### Activities
- A) In the passage on books of hours, reproduce everything from "A typical book" down to "Book of Lutheranism.", switching "Penitential Psalms" to "Psalms of Penance".
- B) Name every prayer book that the passage on books of hours gives as still used by Christians today.

### Text for analysis

The book of hours is a Christian devotional book used to pray the canonical hours. The use of a book of hours was especially popular in the Middle Ages and as a result, they are the most common type of surviving medieval illuminated manuscript. Like every manuscript, each manuscript book of hours is unique in one way or another, but most contain a similar collection of texts, prayers and psalms, often with appropriate decorations, for Christian devotion. Illumination or decoration is minimal in many examples, often restricted to decorated capital letters at the start of psalms and other prayers, but books made for wealthy patrons may be extremely lavish, with full-page miniatures. These illustrations would combine picturesque scenes of country life with sacred images. Books of hours were usually written in Latin (the Latin name for them is horae), although there are many entirely or partially written in vernacular European languages, especially Dutch. The closely related primer is occasionally considered synonymous with books of hours, but their contents and purposes could deviate significantly from simply recitation of the canonical hours. Tens of thousands of books of hours have survived to the present day, in libraries and private collections throughout the world.

The typical book of hours is an abbreviated form of the breviary, which contains the Divine Office recited in monasteries. It was developed for lay people who wished to incorporate elements of monasticism into their devotional life. Reciting the hours typically centered upon the reading of a number of psalms and other prayers. 

A typical book of hours contains the Calendar of Church feasts, extracts from the Four Gospels, the Mass readings for major feasts, the Little Office of the Blessed Virgin Mary, the fifteen Psalms of Degrees, the seven Penitential Psalms, a Litany of Saints, an  Office for the Dead and the Hours of the Cross. Most 15th-century books of hours have these basic contents. The Marian prayers Obsecro te ("I beseech thee") and O Intemerata ("O undefiled one") were frequently added, as were devotions for use at Mass, and meditations on the Passion of Christ, among other optional texts. Such books of hours continue to be used by many Christians today, such as the Catholic “Key of Heaven” prayer books, the Agpeya of Coptic Christianity or The Brotherhood Prayer Book of Lutheranism.

History

The book of hours has its ultimate origin in the Psalter, which monks and nuns were required to recite. By the 12th century this had developed into the breviary, with weekly cycles of psalms, prayers, hymns, antiphons, and readings which changed with the liturgical season. Eventually a selection of texts was produced in much shorter volumes and came to be called a book of hours. During the latter part of the thirteenth century the Book of Hours became popular as a personal prayer book for men and women who led secular lives. It consisted of a selection of prayers, psalms, hymns and lessons based on the liturgy of the clergy. Each book was unique in its content though all included the Hours of the Virgin Mary, devotions to be made during the eight canonical hours of the day, the reasoning behind the name 'Book of Hours'.

### Input data
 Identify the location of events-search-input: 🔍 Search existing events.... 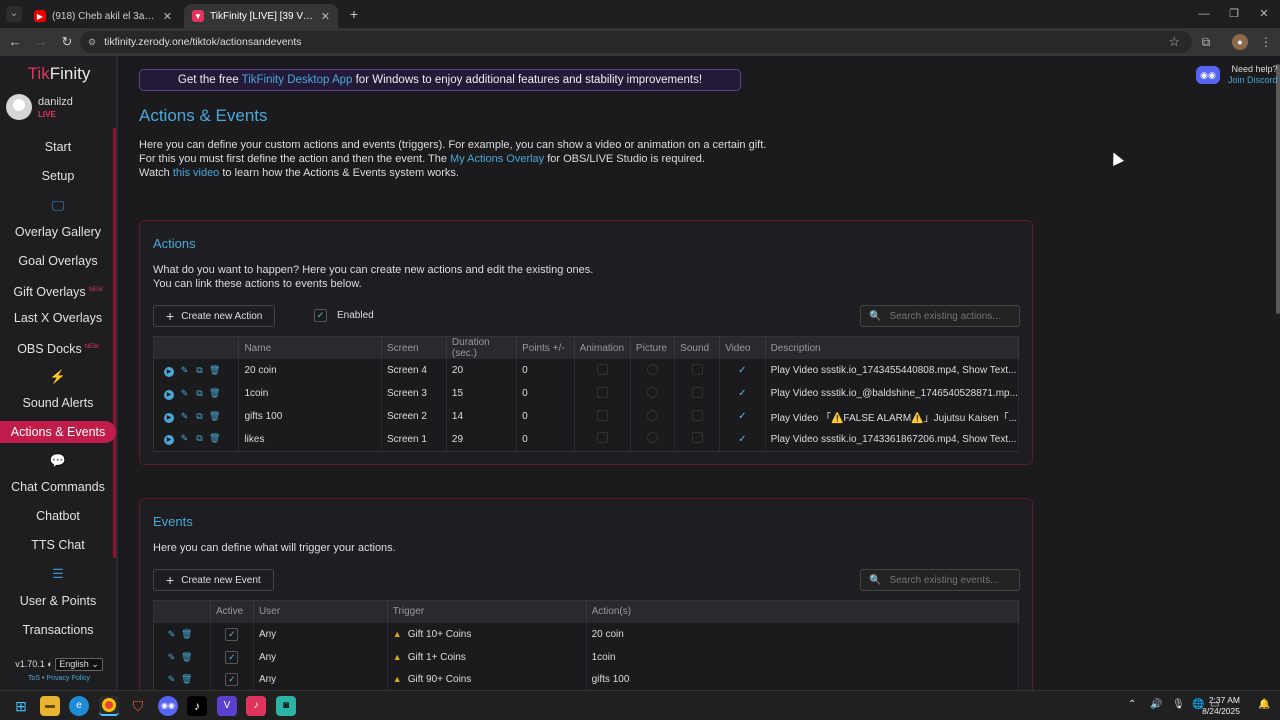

### Exercise answers
- A)
A typical book of hours contains the Calendar of Church feasts, extracts from the Four Gospels, the Mass readings for major feasts, the Little Office of the Blessed Virgin Mary, the fifteen Psalms of Degrees, the seven Psalms of Penance, a Litany of Saints, an  Office for the Dead and the Hours of the Cross. Most 15th-century books of hours have these basic contents. The Marian prayers Obsecro te ("I beseech thee") and O Intemerata ("O undefiled one") were frequently added, as were devotions for use at Mass, and meditations on the Passion of Christ, among other optional texts. Such books of hours continue to be used by many Christians today, such as the Catholic “Key of Heaven” prayer books, the Agpeya of Coptic Christianity or The Brotherhood Prayer Book of Lutheranism.

- B)
- The Catholic “Key of Heaven” prayer books
- The Agpeya of Coptic Christianity
- The Brotherhood Prayer Book of Lutheranism